Patients with end-stage heart disease have the same need for palliative care as do cancer patients, and we’ve created a one-of-a-kind program to deliver these services in a timely way.
- Dr. Caroline McGuinty
“We know palliative care is important for patients living with incurable illnesses. Often these patients don’t receive palliative care until late in their disease course, if at all,” explains Dr. Caroline McGuinty, medical director of the Cardiac Supportive and Palliative Care Program at the UOHI. The program is a specialized outpatient clinic for patients with advanced cardiac disease and their caregivers and family. “The goal is to bridge the gap so we can introduce palliative care to patients earlier in their disease course and provide this care within a cardiology practice. A program like this one hasn’t existed in eastern Ontario until now.”

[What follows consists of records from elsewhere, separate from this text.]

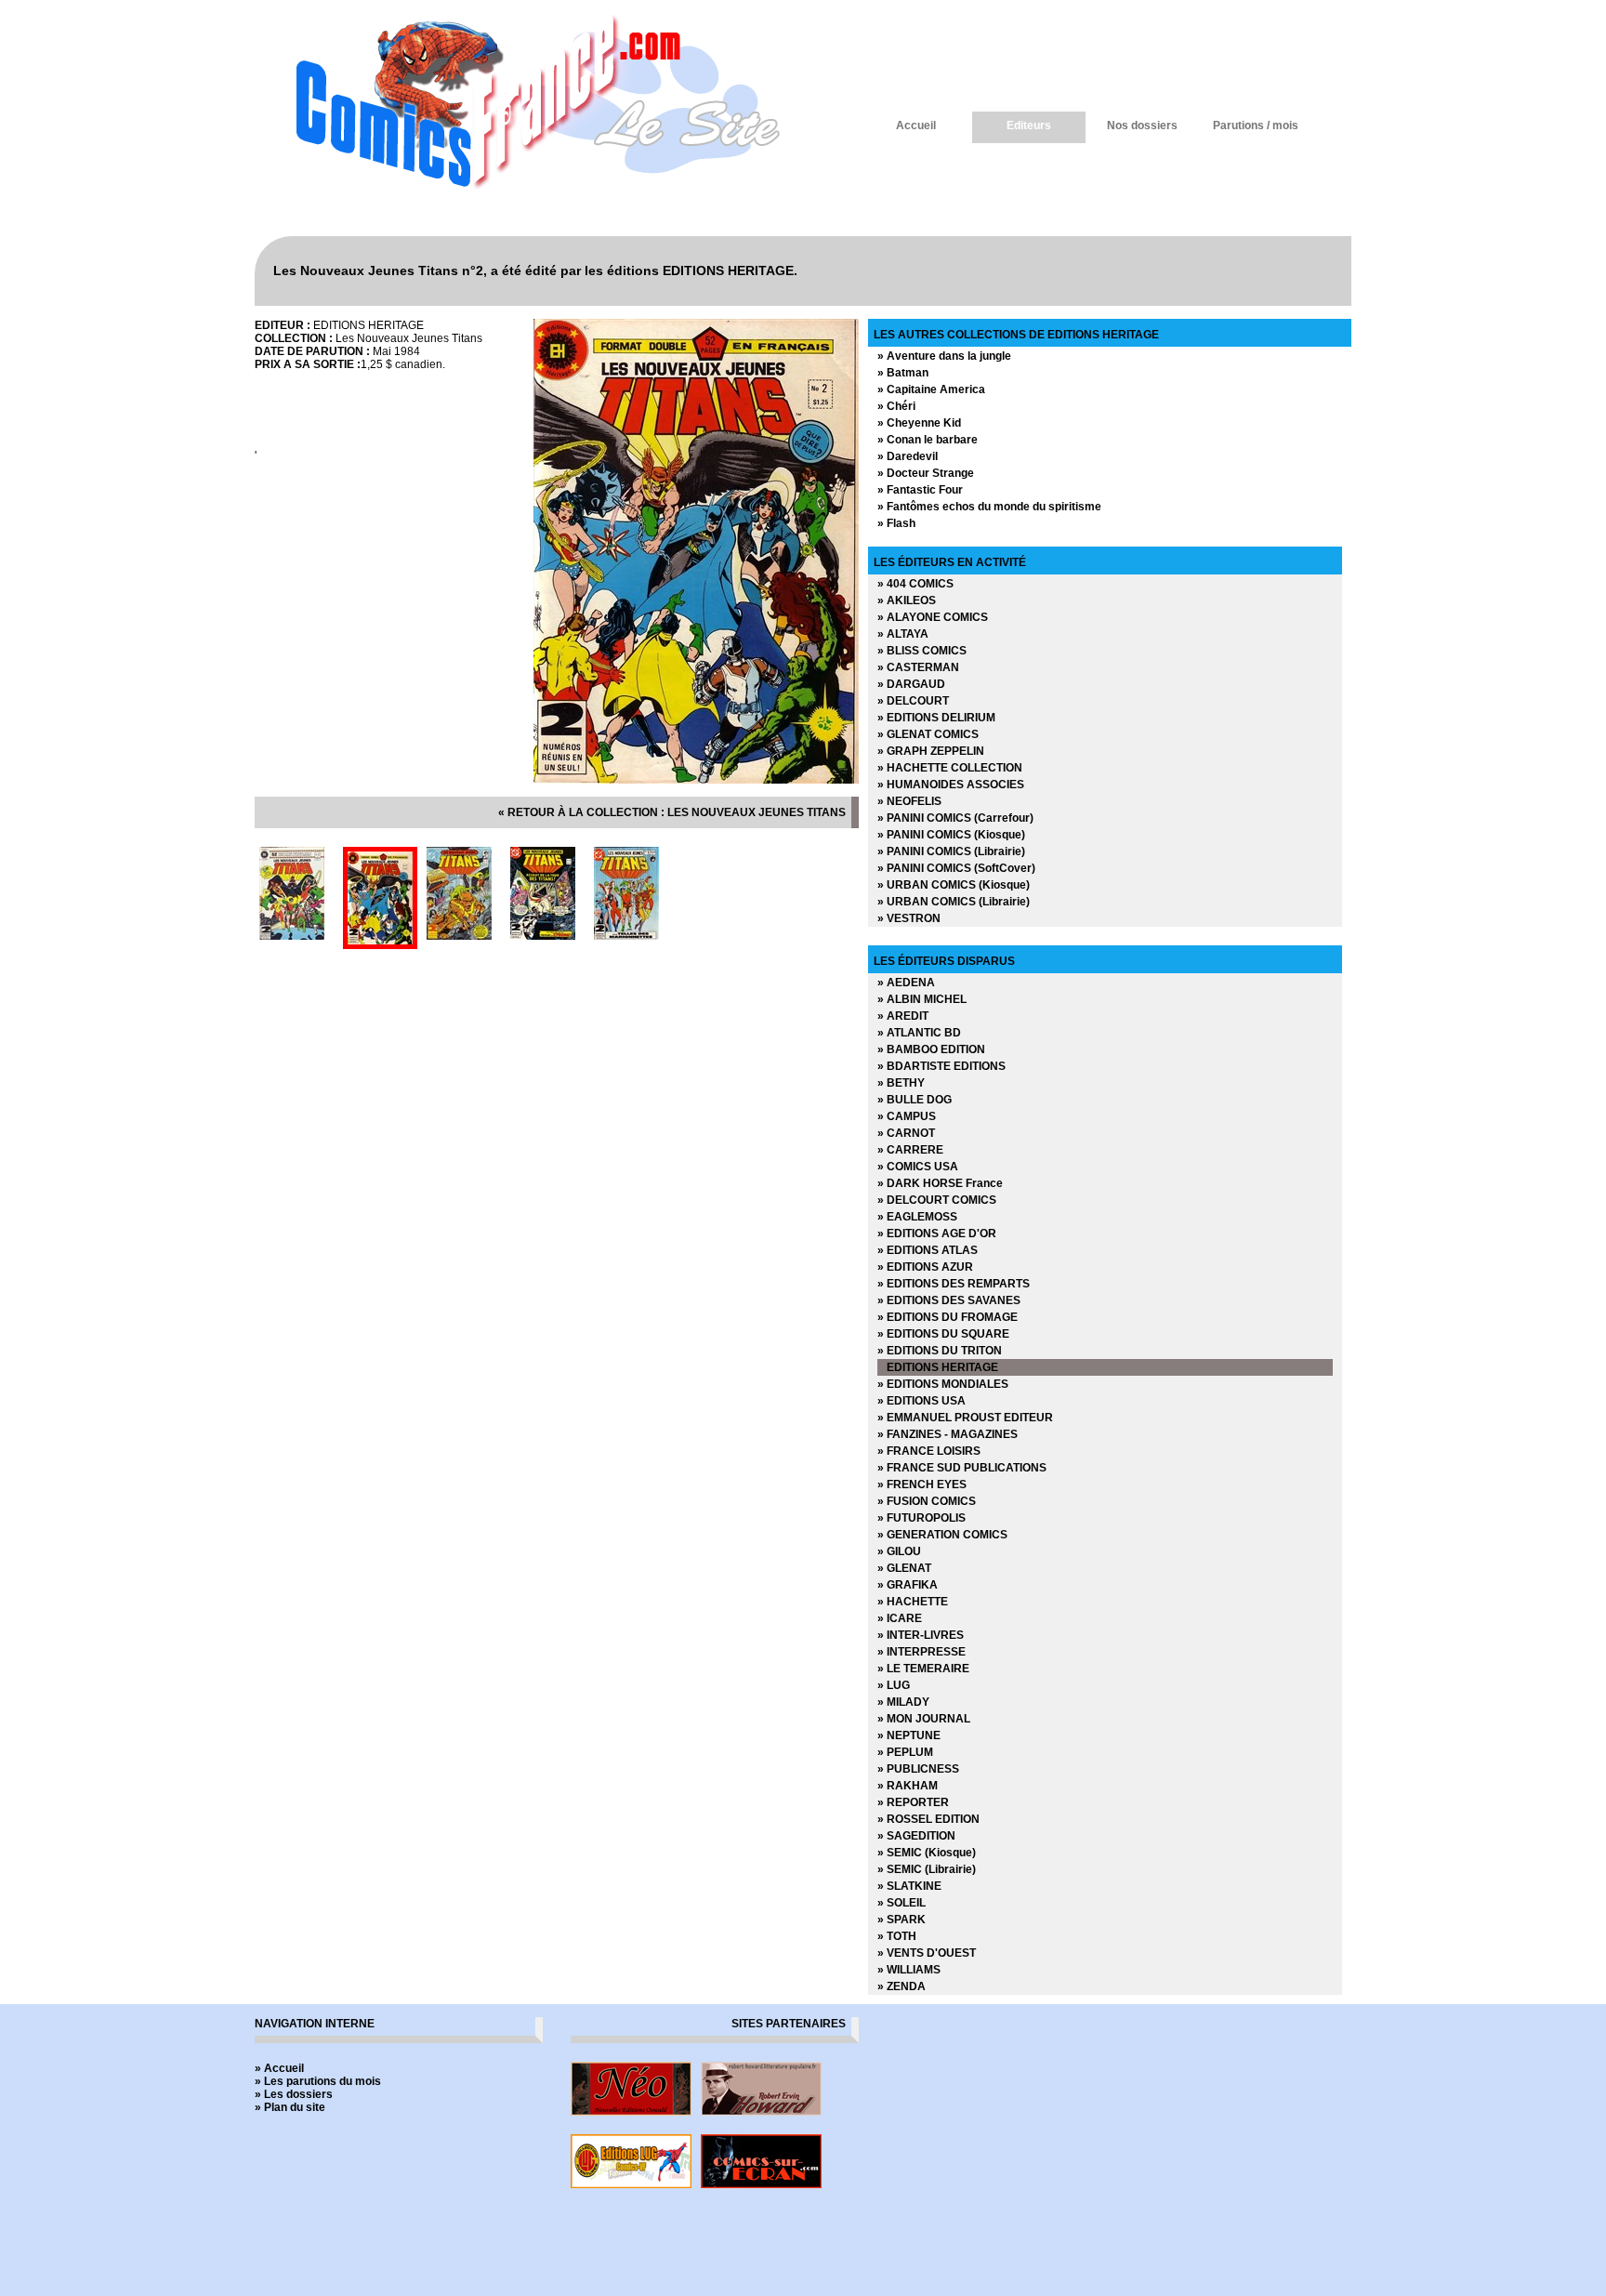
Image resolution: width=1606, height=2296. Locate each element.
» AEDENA (906, 982)
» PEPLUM (905, 1752)
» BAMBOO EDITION (931, 1049)
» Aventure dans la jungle (944, 356)
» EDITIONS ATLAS (927, 1250)
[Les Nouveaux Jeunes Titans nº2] (696, 779)
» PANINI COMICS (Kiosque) (951, 834)
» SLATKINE (909, 1886)
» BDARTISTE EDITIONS (941, 1066)
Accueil (916, 125)
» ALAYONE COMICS (932, 617)
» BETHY (901, 1082)
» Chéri (896, 406)
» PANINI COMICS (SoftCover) (956, 868)
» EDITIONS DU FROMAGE (947, 1317)
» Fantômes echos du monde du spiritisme (989, 506)
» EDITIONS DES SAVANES (948, 1300)
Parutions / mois (1255, 125)
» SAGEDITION (916, 1835)
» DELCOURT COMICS (936, 1200)
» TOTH (896, 1936)
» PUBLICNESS (918, 1768)
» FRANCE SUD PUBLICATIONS (962, 1467)
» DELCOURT (913, 700)
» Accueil (279, 2068)
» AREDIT (902, 1016)
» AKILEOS (906, 600)
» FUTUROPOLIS (921, 1517)
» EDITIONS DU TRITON (939, 1350)
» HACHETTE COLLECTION (949, 767)
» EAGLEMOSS (917, 1216)
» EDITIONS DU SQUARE (943, 1333)
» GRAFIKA (907, 1584)
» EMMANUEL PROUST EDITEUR (965, 1417)
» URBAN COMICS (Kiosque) (953, 884)
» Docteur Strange (925, 473)
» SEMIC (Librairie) (926, 1869)
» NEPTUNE (909, 1735)
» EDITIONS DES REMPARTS (953, 1283)
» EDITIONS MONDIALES (942, 1384)
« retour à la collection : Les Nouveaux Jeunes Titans (672, 812)
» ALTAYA (902, 633)
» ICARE (899, 1618)
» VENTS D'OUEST (926, 1953)
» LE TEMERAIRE (923, 1668)
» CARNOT (906, 1133)
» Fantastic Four (920, 489)
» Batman (902, 372)
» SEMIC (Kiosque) (926, 1852)
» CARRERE (910, 1149)
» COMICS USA (917, 1166)
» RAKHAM (907, 1785)
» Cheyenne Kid (919, 422)
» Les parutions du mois (318, 2081)
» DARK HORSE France (940, 1183)
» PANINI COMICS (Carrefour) (955, 818)
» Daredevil (907, 456)
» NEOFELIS (909, 801)
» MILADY (903, 1702)
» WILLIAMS (909, 1969)
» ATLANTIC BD (919, 1032)
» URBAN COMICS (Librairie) (953, 901)
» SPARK (901, 1919)
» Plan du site (290, 2107)
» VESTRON (909, 918)
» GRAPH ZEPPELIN (930, 751)
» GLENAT (904, 1568)
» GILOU (899, 1551)
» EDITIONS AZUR (925, 1266)
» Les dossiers (294, 2094)
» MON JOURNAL (923, 1718)
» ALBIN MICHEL (922, 999)
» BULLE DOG (914, 1099)
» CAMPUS (906, 1116)
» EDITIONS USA (921, 1400)
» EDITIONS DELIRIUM (936, 717)
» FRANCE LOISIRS (929, 1451)
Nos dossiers (1142, 125)
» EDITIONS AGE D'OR (936, 1233)
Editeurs (1029, 125)
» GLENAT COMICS (928, 734)
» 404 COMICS (915, 583)
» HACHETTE (912, 1601)
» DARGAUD (911, 684)
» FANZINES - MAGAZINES (947, 1434)
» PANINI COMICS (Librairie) (951, 851)
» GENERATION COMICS (942, 1534)
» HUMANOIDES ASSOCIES (950, 784)
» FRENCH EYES (922, 1484)
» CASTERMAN (918, 667)
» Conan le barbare (927, 439)
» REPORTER (913, 1802)
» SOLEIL (901, 1902)
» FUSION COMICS (926, 1501)
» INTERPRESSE (921, 1651)
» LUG (893, 1685)
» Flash (896, 523)
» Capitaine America (931, 389)
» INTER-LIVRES (920, 1635)
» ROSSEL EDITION (928, 1819)
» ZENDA (901, 1986)
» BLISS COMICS (922, 650)
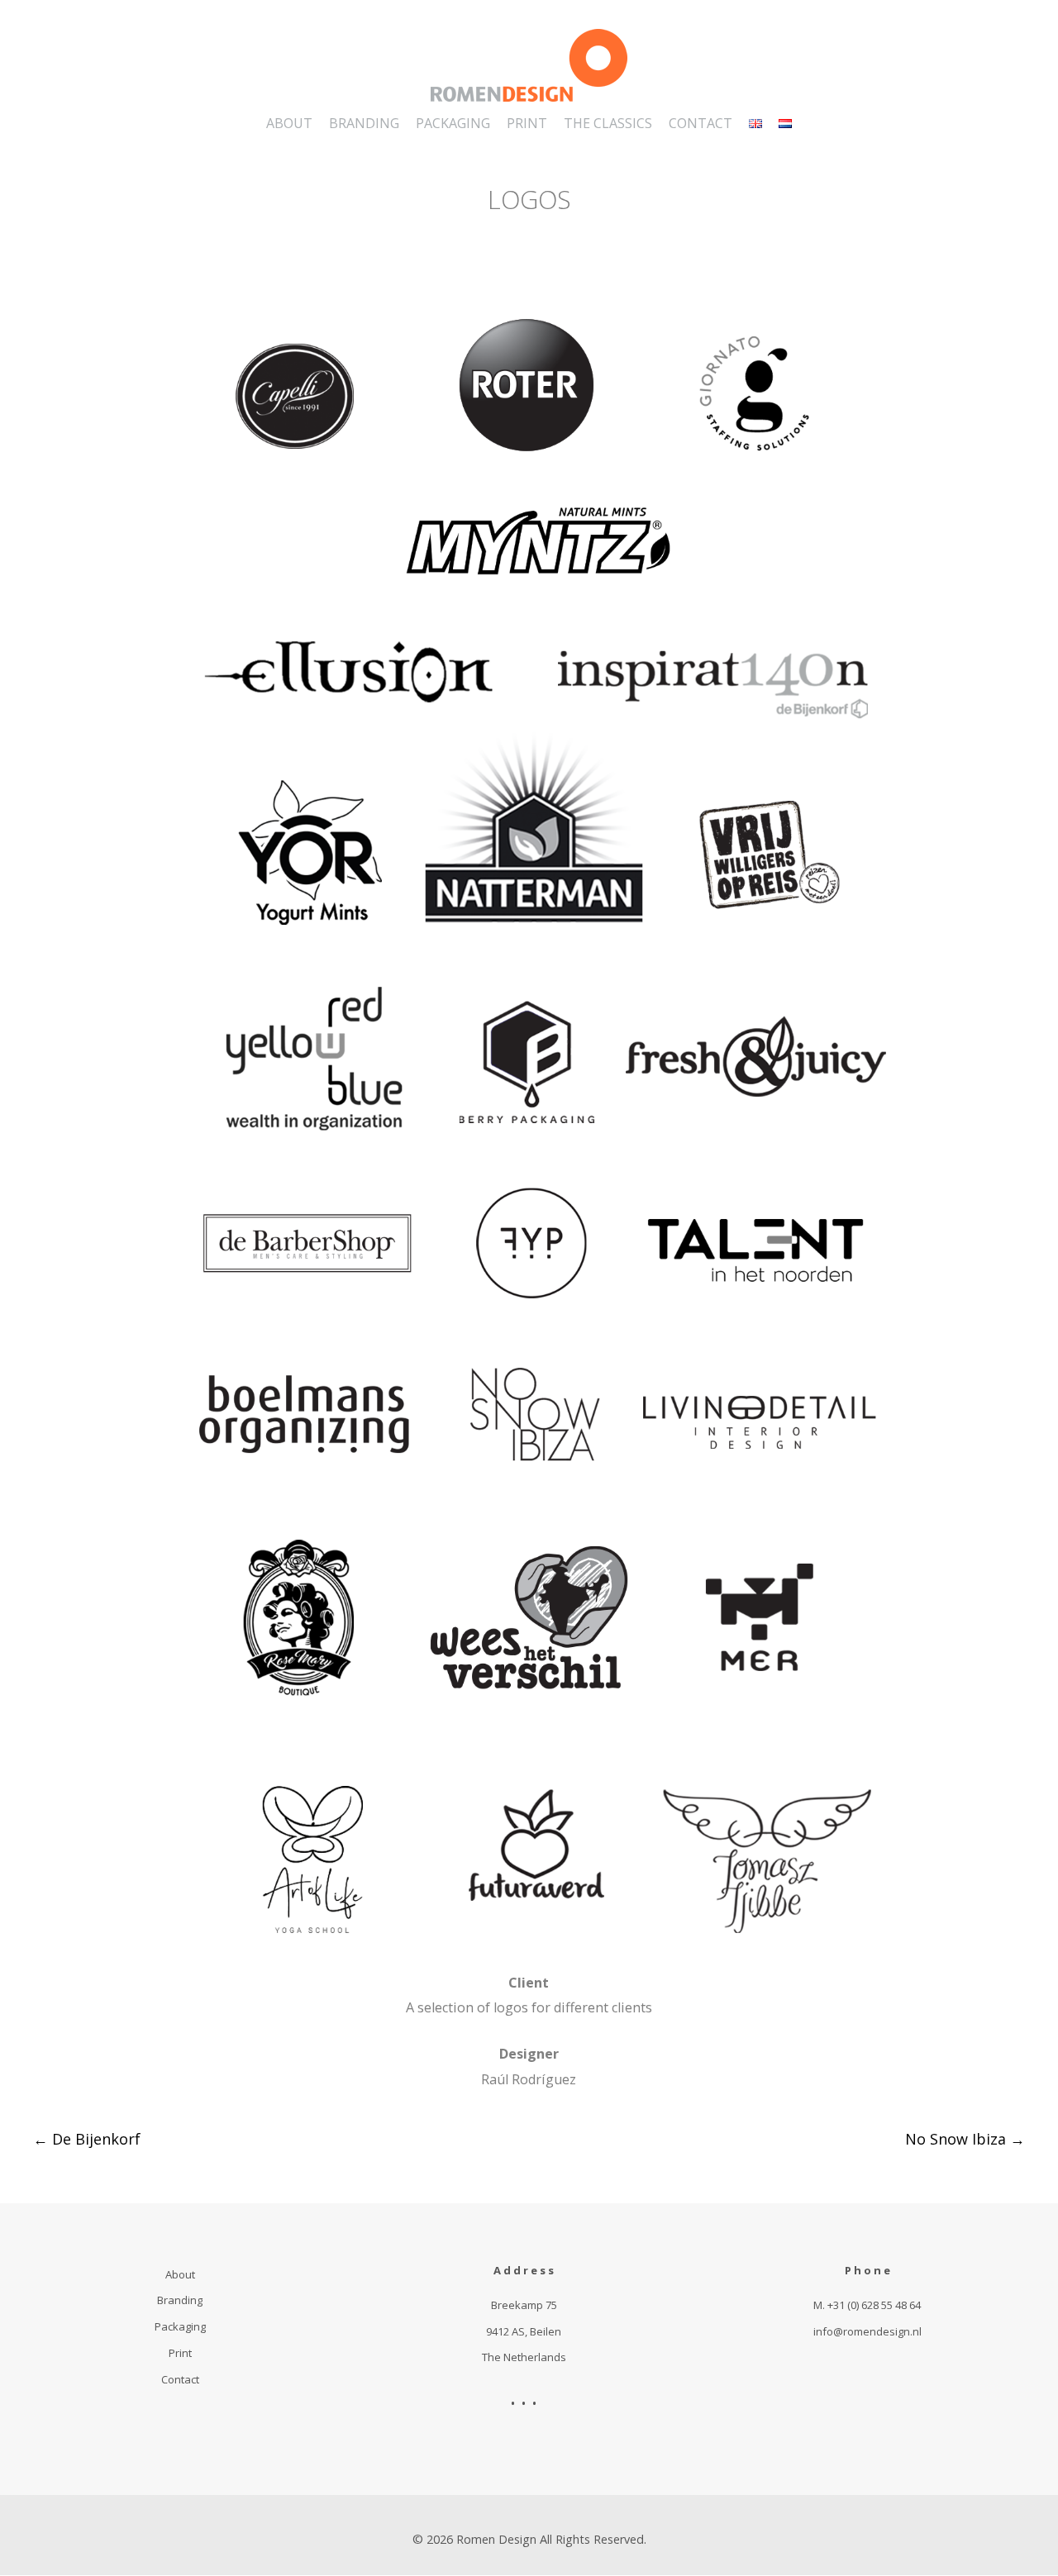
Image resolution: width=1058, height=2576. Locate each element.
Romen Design (496, 2539)
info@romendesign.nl (867, 2331)
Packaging (180, 2326)
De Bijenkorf (87, 2139)
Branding (180, 2300)
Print (180, 2352)
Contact (180, 2379)
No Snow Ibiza (965, 2139)
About (180, 2274)
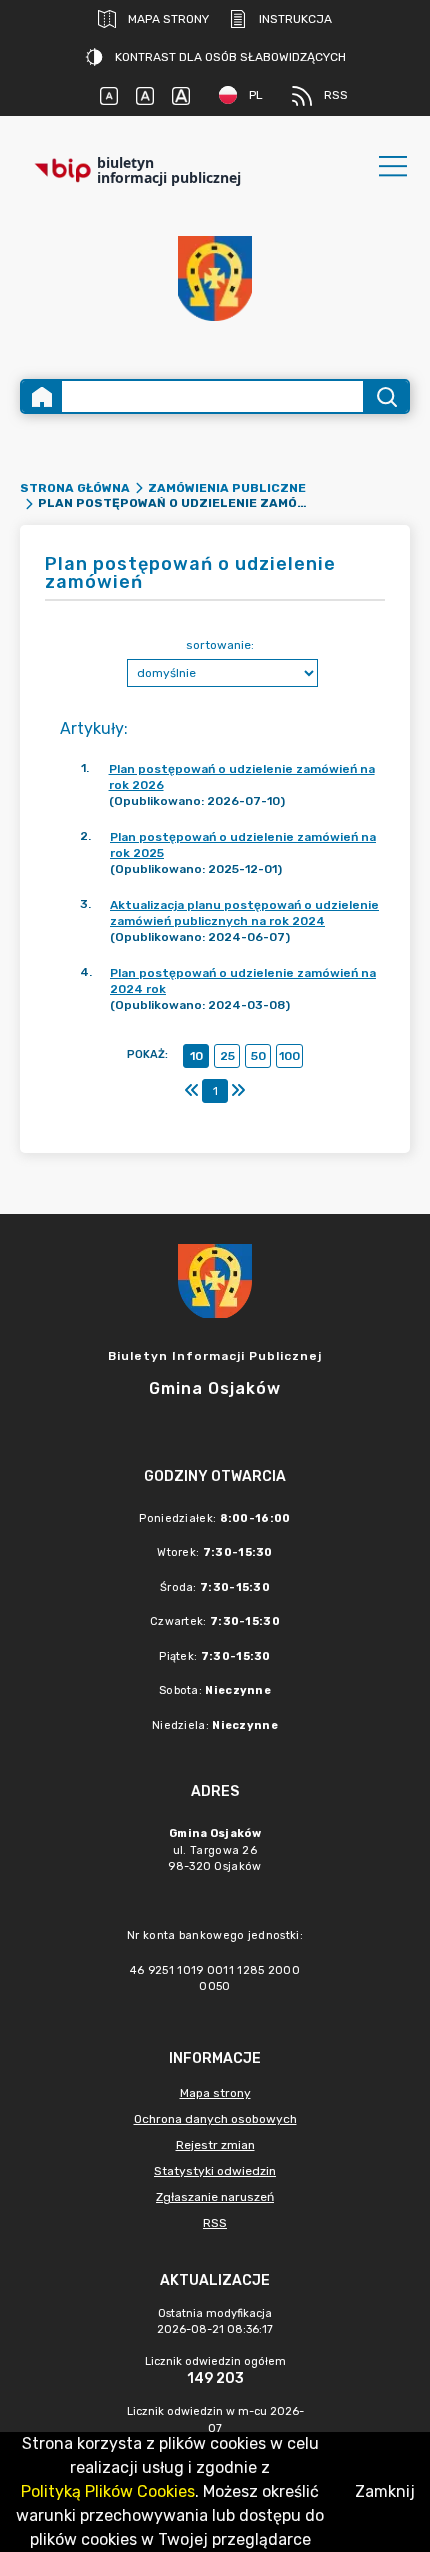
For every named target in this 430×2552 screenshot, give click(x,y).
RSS (336, 95)
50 (258, 1056)
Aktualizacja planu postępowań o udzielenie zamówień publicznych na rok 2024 (244, 913)
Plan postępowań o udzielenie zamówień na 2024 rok (243, 981)
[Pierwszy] (192, 1091)
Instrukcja (295, 19)
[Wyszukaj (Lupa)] (385, 396)
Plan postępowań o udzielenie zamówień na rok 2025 (243, 845)
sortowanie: (220, 645)
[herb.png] (215, 278)
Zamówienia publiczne (227, 488)
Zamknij (385, 2491)
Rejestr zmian (215, 2145)
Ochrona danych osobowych (215, 2119)
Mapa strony (168, 19)
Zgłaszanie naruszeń (215, 2197)
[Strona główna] (42, 396)
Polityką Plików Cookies (108, 2491)
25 (227, 1056)
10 (196, 1056)
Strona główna (75, 488)
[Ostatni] (238, 1091)
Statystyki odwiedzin (215, 2171)
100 (289, 1056)
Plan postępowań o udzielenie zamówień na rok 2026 (242, 777)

McGuinty is the clinic’s main consultant. She sees every patient referred to the program in her capacity as a cardiologist with expertise in palliative care. Dr. McGuinty completed her studies at the University of Ottawa and the University of Toronto where she completed fellowships in both heart failure and heart transplant, and advanced training in palliative care.
Palliative care is a subspecialty of medicine that improves the quality of life for patients facing life-threatening illnesses. Dr. McGuinty says it’s a more holistic and patient-centred approach to treat both the physical and psychosocial aspects of the disease and support the people who love and care for the patients who have one. Through the Local Health Integration Network, the clinic collaborates with community palliative care services across eastern Ontario. As patients progress through their disease, they’re bridged into palliative community services. Typically, a physician or nurse will visit a patient in the comfort of the patient’s home.
McGuinty and her team assist patients and their caregivers with everything from symptom management, goals of care discussion, and advanced care planning, to coordination and navigation of care resources that improve quality of life and prevent hospital admissions.
“This is what is unique and special about this program,” said McGuinty. “This specialized care isn’t available in the outpatient setting. Through our program, we can ease the burden of people facing complicated and life-limiting health issues and provide support services for their caregivers and families who are themselves experiencing a challenging period in their lives. Patients with end-stage heart disease have the same need for palliative care as do cancer patients, and we’ve created a one-of-a-kind program to deliver these services in a timely way.”
It has been less than one year since Dr. McGuinty moved her family from Toronto to the nation’s capital to begin her career at the UOHI. Despite an almost oppressive-like despair that seems to have settled in Ontario, she and her colleagues remain hopeful—optimistic even—about the future.
“The physicians and the administrators are enthusiastic about introducing palliative care for patients with advanced cardiac disease. The resources they were willing to invest to make this level of care possible warms my heart. We believe we’re creating a model that other centres will be able to replicate for the improved integration of palliative care services for cardiac patients in Canada and all over the world.”